変動費最少化――売り上げが増えても経費は上がらない「優等生」
▼なぜ平均利益率の6倍も稼げるのか?
「あの企業はどうやって儲けるのか?」「景気が悪くても好調な企業は、なぜ好調なのか?」
理由は、シンプル。他社が真似できない「儲けの仕組み」があるからだ。
すべての企業がのどから手が出るほど欲しがる3つの仕組みを解説しよう。
1つ目は「変動費最少化」だ。
旧日興証券出身のファイナンシャル・プランナー、洞口勝人氏は言う。
「いつも収益がいいと感じる企業の筆頭はJR東海です。営業利益率は約35%。東証一部上場1800社余りの利益率の平均が6%台ですから、35%という数字のすごさがわかります。新幹線で東京と大阪を往復する場合、料金2万8000円の約3分の1、9800円が営業利益となります。公共的な移動手段としてはほかに、飛行機やバスがありますが、時間の正確さ・速さ・安定性とアクセスのよさなどで、JR東海の新幹線は図抜けています」
鉄道業は、設備投資の減価償却など固定費は比較的高い一方で、変動費はそれほどない。JR東海の場合、損益分岐点を大きく超えているので長年の利益率の高さにつながっている。また、他の移動手段に負けない魅力を絶えず付加し続ける努力をしているからこそ、東京・大阪というドル箱路線を大きな収益源にし続けられるのだろう。
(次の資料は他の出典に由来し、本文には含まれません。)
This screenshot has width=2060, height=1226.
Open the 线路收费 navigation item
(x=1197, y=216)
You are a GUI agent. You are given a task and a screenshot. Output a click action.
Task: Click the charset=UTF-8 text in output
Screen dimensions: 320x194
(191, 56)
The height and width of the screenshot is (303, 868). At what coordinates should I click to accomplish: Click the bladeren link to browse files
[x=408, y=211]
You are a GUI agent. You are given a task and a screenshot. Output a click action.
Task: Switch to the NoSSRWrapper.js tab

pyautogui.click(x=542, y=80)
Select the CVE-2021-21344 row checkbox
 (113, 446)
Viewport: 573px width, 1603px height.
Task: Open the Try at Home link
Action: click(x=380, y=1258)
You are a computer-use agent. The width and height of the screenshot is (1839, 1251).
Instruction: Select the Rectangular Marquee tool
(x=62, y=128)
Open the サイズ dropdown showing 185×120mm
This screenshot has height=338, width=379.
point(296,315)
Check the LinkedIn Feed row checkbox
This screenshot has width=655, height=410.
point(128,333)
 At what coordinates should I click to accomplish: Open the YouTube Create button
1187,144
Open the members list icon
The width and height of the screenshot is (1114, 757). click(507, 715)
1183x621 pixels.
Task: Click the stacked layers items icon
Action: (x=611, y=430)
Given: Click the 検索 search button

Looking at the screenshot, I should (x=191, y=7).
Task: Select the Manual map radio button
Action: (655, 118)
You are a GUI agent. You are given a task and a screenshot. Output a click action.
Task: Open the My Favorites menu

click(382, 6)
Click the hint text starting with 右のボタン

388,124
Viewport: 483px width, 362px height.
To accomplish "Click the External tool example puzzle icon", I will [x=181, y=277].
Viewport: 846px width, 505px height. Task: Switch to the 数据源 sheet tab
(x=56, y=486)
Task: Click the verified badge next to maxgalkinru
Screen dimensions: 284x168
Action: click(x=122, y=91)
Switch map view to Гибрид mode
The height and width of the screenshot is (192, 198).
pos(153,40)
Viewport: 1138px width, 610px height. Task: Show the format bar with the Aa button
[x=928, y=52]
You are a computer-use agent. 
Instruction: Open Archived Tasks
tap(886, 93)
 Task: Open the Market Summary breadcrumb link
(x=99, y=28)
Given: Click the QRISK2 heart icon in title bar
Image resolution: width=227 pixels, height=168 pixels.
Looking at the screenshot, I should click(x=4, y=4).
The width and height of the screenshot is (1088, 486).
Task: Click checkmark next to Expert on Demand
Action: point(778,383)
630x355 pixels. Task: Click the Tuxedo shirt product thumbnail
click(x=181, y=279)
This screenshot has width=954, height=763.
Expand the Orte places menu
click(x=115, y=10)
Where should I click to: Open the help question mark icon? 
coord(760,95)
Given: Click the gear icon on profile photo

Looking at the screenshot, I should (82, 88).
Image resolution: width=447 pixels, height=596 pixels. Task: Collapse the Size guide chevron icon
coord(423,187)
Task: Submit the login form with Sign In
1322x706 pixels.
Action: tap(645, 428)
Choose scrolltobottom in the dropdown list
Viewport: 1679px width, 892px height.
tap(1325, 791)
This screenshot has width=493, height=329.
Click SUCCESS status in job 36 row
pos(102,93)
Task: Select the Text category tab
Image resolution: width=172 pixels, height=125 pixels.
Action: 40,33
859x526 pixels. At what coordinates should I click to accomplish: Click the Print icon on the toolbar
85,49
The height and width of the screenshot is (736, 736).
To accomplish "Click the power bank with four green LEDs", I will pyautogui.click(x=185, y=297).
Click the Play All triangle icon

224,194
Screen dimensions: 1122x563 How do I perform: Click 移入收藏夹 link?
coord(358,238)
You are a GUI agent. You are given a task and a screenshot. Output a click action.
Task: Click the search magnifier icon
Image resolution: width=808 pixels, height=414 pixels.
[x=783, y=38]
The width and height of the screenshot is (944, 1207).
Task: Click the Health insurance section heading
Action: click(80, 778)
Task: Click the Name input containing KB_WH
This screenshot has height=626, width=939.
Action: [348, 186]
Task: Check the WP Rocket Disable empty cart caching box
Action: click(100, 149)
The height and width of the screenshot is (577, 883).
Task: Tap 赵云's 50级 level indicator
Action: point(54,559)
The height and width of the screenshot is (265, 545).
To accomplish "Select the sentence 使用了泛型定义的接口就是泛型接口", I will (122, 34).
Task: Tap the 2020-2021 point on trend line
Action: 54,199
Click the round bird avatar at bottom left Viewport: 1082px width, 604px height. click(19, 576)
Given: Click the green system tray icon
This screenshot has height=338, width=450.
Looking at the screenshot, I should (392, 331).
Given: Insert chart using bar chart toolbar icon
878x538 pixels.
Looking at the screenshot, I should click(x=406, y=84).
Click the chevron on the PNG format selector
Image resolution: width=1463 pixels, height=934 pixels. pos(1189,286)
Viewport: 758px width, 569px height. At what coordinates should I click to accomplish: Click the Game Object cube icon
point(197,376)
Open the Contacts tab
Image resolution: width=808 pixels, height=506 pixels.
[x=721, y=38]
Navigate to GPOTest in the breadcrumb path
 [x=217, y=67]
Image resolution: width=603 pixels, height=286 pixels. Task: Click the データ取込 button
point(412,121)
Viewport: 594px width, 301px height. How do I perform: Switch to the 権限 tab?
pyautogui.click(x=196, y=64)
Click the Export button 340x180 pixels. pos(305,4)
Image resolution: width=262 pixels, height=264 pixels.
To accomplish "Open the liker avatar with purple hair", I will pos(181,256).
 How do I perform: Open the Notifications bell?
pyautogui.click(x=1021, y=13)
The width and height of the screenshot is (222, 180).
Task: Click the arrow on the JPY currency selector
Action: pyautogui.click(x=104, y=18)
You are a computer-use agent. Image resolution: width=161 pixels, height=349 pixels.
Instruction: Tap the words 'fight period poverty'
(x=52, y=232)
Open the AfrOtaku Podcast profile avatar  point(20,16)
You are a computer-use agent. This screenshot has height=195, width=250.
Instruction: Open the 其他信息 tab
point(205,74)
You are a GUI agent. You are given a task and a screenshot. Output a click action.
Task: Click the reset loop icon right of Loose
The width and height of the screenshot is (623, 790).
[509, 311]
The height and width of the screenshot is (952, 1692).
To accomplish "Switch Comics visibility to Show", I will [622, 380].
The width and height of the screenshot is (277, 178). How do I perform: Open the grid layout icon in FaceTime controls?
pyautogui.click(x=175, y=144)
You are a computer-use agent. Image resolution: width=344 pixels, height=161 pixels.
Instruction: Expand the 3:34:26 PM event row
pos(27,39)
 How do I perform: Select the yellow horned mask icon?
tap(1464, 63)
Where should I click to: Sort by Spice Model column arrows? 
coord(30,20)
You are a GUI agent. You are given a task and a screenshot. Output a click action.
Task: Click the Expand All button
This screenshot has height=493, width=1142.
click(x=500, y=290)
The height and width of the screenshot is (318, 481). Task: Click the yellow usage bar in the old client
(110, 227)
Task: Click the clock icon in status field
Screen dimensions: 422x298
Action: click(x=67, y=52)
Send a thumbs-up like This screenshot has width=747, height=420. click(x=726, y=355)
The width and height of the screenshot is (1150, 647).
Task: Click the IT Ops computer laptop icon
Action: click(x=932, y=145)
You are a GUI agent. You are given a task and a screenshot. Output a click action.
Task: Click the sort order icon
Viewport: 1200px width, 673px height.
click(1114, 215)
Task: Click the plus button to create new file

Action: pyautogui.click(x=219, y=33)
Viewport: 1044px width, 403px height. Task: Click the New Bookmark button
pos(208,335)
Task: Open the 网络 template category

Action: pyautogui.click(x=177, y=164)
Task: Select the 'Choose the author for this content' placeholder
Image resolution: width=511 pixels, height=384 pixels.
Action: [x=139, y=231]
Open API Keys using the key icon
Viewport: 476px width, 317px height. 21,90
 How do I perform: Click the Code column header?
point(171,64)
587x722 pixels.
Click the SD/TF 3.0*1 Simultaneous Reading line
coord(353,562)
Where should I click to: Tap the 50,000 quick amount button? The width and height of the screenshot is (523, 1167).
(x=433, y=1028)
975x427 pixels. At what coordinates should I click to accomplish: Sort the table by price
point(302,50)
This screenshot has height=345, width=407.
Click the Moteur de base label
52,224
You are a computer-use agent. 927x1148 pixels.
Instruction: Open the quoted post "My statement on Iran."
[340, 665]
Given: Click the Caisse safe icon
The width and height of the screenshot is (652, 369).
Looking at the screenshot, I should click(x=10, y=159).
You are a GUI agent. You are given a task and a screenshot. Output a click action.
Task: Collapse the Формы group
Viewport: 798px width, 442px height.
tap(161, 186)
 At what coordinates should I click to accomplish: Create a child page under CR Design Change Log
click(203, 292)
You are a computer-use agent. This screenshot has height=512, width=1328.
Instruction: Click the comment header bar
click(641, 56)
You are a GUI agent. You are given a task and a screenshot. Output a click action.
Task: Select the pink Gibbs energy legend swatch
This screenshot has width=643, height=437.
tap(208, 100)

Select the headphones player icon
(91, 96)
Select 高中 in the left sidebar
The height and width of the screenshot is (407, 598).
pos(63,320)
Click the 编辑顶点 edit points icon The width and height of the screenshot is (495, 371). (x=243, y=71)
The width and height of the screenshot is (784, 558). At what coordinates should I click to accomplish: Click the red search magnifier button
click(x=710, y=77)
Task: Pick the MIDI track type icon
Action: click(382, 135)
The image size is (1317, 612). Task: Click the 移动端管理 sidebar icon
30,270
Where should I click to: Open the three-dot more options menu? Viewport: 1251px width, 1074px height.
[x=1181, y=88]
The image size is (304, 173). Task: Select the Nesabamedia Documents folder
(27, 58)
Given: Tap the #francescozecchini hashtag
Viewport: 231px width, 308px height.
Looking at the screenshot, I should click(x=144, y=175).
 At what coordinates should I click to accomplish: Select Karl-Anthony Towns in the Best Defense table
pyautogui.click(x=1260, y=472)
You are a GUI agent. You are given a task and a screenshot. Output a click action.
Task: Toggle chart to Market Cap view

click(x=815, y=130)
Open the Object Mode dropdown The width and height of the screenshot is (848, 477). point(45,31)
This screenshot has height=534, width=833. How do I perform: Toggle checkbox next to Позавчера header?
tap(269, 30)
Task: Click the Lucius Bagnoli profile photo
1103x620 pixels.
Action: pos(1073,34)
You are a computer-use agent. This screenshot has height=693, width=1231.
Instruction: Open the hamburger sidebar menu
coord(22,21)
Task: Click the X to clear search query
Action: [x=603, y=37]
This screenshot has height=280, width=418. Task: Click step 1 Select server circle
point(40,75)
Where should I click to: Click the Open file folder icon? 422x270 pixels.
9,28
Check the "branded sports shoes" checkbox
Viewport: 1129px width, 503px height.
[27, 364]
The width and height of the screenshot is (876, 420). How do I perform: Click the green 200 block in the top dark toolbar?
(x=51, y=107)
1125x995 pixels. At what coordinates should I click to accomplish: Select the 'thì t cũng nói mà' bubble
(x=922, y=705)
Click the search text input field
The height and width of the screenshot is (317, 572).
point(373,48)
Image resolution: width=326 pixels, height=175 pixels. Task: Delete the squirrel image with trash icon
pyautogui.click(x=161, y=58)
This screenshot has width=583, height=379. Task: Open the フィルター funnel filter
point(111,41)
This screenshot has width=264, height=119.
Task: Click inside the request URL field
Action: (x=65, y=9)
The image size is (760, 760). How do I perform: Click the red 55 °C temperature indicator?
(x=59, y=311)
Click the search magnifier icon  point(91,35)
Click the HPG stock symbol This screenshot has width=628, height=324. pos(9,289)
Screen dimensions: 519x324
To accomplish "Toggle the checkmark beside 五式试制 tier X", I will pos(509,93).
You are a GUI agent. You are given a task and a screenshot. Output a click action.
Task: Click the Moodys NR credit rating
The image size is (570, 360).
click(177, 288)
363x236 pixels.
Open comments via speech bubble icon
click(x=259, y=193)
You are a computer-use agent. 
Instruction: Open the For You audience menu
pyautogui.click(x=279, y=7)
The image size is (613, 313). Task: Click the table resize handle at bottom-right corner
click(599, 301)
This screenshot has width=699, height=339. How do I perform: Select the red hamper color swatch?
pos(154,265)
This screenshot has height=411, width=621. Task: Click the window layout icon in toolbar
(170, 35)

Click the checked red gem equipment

洞口氏によれば、1社のみならず業界として儲け続けているのがスマートフォン・携帯電話などの通信会社だと話す。NTTドコモ、au、ソフトバンクの営業利益率は20%を超える。
「スマホ1人あたりの月間使用料を約8000円とすると、1600円が各社の利益額になります。こちらも平均の利益率をはるかに上回ります。なぜ、それが可能なのか。この場合、3社で市場をほぼ独占しているという点が大きいでしょう」(洞口氏)
さらに、洞口氏が近年急成長し、今後もさらに伸びる余地がある業種として指摘するのが、IT業界である。
「工場がなく、在庫がなく、オフィスが狭くてもOK、社員数も製造業のように必要ないので人件費も比較的安くすみます。よって、高収益な経営を保つことができます。例えば、ネット証券の松井証券の利益率は60%前後にも及びます」(同)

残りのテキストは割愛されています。